● OBJETIVO DEL EJERCICIO:
Repite íntegro y sin ningún cambio el texto sobre Francisco Mouat y su pasión por el fútbol.

● SECCIÓN DEL DOCUMENTO:
>>>
La noche del 20 de diciembre de 1969, Universidad de Chile le ganó 2-0 a Unión Española en el Estadio Nacional de Santiago (el segundo gol, de zurda y de penal, lo marcó Rubén Marcos). Francisco Mouat nunca lo olvidaría. Tenía siete años y había sido llevado por Chepe, su padrino. Ese día no sólo debutó como hincha (de la U), sino que el fútbol lo atravesó de palmo a palmo. Aquel año su club fue campeón de Primera. Y seis meses después, el sol del Mundial de México 70, la imaginación poniéndole colores al campeón Brasil en la televisión en blanco y negro. Más tarde soñó con ser arquero, cuando la madre le tejió una cinta blanca de capitán a la manga de un buzo negro. A los 62, Mouat es escritor, periodista, librero y editor. Autor de Cosas del fútbol (1989), Nuevas cosas del fútbol (2002), Soy de la U (2013) y Paraíso canalla (2021), acaba de publicar Ser de la U. El jueves, mientras Chile caía 3-0 con Argentina en el Monumental por Eliminatorias, Mouat dio una clase en su taller de lectura. Sólo suspende o cambia el horario de clase por enfermedad o por cualquier partido (de la U).
—¿Qué viste en los festejos de gol para escribir?
<<<
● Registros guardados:
>>>
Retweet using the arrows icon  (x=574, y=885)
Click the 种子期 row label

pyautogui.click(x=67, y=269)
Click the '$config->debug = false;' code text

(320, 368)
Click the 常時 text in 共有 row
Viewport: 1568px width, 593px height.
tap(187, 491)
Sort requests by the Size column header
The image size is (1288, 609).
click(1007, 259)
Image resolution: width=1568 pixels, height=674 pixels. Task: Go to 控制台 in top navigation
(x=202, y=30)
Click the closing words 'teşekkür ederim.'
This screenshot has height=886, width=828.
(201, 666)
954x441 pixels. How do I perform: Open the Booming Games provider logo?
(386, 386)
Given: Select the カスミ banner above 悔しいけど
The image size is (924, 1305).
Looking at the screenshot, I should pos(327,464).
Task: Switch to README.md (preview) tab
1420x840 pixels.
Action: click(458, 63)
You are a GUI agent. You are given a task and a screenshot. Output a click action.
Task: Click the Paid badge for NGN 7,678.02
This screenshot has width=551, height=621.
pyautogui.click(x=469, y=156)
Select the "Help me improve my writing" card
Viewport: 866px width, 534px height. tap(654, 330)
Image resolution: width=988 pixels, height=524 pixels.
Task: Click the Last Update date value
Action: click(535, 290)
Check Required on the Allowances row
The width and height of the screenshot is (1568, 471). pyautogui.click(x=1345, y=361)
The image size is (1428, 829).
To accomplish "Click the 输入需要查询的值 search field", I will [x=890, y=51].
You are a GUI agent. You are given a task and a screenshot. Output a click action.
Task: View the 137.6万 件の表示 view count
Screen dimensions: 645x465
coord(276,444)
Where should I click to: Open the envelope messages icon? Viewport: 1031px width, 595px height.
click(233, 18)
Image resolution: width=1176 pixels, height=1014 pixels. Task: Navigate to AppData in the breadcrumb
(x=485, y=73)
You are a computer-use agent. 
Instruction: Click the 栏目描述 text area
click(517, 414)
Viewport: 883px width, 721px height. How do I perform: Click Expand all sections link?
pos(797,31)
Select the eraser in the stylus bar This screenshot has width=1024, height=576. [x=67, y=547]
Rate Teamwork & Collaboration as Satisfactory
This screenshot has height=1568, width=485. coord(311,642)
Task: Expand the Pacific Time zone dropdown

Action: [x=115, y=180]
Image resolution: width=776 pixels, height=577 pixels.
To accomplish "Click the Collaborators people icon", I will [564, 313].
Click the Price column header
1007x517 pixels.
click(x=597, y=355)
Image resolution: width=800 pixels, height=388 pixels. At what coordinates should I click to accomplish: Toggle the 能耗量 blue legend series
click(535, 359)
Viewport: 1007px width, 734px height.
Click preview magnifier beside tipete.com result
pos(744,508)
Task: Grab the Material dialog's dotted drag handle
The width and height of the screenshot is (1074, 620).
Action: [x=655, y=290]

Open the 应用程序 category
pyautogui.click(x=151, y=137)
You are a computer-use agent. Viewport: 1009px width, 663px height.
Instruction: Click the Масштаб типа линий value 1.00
<<<
● ESPACIO DE RESPUESTA:
La noche del 20 de diciembre de 1969, Universidad de Chile le ganó 2-0 a Unión Española en el Estadio Nacional de Santiago (el segundo gol, de zurda y de penal, lo marcó Rubén Marcos). Francisco Mouat nunca lo olvidaría. Tenía siete años y había sido llevado por Chepe, su padrino. Ese día no sólo debutó como hincha (de la U), sino que el fútbol lo atravesó de palmo a palmo. Aquel año su club fue campeón de Primera. Y seis meses después, el sol del Mundial de México 70, la imaginación poniéndole colores al campeón Brasil en la televisión en blanco y negro. Más tarde soñó con ser arquero, cuando la madre le tejió una cinta blanca de capitán a la manga de un buzo negro. A los 62, Mouat es escritor, periodista, librero y editor. Autor de Cosas del fútbol (1989), Nuevas cosas del fútbol (2002), Soy de la U (2013) y Paraíso canalla (2021), acaba de publicar Ser de la U. El jueves, mientras Chile caía 3-0 con Argentina en el Monumental por Eliminatorias, Mouat dio una clase en su taller de lectura. Sólo suspende o cambia el horario de clase por enfermedad o por cualquier partido (de la U).
—¿Qué viste en los festejos de gol para escribir?